The two examples are importantly different, though. Whatever goes in for x in these equations must be "logically independent," Ford says, both of the genus and of the species. What blocks a two-step explanation of red is that there is no value for x that is independent of the species, namely red. What blocks a two-step explanation of pure gold is that there is no value for x that is independent of the genus, namely gold. The difference between pure gold and impure gold is just that impure gold contains something that is, precisely, not gold.

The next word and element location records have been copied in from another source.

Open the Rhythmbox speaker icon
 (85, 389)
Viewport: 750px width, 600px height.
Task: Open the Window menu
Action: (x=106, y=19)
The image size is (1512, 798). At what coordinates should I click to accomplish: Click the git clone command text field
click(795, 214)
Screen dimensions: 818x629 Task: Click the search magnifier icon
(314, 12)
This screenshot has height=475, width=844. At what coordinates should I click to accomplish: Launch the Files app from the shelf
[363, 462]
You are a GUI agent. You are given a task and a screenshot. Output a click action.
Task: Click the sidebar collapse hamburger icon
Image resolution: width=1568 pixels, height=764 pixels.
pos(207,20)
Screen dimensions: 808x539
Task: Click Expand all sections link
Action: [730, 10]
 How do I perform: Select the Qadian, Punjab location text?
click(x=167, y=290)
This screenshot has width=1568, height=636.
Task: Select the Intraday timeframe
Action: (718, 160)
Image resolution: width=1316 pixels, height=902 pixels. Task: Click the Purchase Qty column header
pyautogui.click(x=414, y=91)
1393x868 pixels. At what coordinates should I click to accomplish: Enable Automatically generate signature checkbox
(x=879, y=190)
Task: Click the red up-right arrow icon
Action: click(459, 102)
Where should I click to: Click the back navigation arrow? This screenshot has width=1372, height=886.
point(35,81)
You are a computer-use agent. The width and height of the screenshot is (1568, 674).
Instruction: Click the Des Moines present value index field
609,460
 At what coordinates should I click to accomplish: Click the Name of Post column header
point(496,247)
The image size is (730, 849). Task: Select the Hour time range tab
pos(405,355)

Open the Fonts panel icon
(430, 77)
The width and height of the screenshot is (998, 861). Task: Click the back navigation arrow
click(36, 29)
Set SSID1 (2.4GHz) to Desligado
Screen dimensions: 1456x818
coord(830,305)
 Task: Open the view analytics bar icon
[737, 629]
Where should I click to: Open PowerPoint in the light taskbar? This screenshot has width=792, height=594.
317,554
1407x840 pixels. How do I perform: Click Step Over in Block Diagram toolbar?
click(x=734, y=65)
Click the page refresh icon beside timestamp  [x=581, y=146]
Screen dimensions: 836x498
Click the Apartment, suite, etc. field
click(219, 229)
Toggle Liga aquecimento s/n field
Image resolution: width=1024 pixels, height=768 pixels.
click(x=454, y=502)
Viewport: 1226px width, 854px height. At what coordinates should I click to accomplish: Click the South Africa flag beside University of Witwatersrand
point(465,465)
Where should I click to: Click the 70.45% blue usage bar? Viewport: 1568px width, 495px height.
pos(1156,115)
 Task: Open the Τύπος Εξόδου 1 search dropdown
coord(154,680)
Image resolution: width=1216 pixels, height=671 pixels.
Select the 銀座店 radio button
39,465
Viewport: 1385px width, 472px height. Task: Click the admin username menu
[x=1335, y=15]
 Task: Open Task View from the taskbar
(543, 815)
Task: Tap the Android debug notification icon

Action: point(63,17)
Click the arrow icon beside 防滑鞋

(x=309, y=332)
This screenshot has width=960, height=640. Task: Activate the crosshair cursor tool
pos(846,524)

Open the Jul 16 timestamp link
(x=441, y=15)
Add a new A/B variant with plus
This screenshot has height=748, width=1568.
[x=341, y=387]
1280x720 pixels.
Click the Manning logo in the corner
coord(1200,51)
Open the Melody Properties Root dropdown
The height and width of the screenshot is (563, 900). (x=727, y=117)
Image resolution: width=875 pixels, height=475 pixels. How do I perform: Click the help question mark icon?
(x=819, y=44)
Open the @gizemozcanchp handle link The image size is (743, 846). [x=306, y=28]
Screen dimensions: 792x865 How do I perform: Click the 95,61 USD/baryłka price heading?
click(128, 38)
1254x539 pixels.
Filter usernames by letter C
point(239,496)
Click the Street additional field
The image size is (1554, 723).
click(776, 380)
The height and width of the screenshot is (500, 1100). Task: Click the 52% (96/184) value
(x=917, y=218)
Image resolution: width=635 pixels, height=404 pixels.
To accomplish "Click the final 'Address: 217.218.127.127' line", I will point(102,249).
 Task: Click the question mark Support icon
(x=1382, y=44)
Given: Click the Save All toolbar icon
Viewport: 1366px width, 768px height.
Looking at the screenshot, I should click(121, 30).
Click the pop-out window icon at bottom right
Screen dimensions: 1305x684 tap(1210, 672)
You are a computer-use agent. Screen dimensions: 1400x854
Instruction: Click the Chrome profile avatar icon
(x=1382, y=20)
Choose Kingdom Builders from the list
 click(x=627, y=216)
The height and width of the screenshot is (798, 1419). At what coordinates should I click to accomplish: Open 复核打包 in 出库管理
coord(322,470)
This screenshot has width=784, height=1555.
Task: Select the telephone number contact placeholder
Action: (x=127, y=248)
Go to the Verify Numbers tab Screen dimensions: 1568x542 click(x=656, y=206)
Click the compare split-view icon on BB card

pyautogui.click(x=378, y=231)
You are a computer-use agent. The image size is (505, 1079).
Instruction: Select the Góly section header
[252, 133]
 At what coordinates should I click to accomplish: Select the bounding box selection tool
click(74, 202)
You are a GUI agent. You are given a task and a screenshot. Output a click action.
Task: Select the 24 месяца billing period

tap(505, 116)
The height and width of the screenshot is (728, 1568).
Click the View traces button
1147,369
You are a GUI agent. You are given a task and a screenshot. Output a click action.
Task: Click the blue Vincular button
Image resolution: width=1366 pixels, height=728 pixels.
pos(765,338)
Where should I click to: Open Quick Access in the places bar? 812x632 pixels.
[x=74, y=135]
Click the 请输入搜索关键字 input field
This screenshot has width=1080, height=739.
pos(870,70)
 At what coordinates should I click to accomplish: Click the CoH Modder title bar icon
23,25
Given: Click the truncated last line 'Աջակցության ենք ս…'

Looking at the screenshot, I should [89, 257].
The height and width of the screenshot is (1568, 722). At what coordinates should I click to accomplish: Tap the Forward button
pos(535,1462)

Ford goes on to argue that action stands to intentional action as gold stands to pure gold, and that event stands to action as color stands to red. Just as there is nothing extra that gold must be to be gold, so there is nothing extra that action must be to be intentional action. And just as red is not the sum of color and anything else, so action is not the sum of event and anything else. The standard approach is thus doubly mistaken. On the standard approach, both action and intentional action are assumed to be accidental species, for which we should seek two-step explanations.

Ford really does succeed, I think, in explaining how there could fail to be an "extra feature." He gives us a clear picture of what it would be to abandon the standard approach. This is a huge advance. The paper also stands out for its accessibility to a general audience. It is required reading in my undergraduate course on reason and action, and would enhance many courses in areas outside of action theory.



[1] Donald Davidson, "Intending," in Essays on Actions and Events (Oxford: Oxford University Press, 1980), 92.

[2] See Michael Bratman, Intention, Plans, and Practical Reason (Cambridge, Mass.: Harvard University Press, 1987) and Sarah Paul, "How We Know What We're Doing," Philosophers' Imprint 9 (2009): 1-23.

[3] Setiya also gives a more abstract argument (182-183). The claim that inference relies on self-knowledge, he notes, is an instance of a more general claim, namely that rational capacities rely on beliefs about our mental states. He goes on to argue against that claim. It isn't clear to me, though, why the non-cognitivist should embrace the more general claim. For a defense of the view that reasoning requires self-knowledge, see Velleman, How We Get Along (Cambridge UP, 2009) 20-26.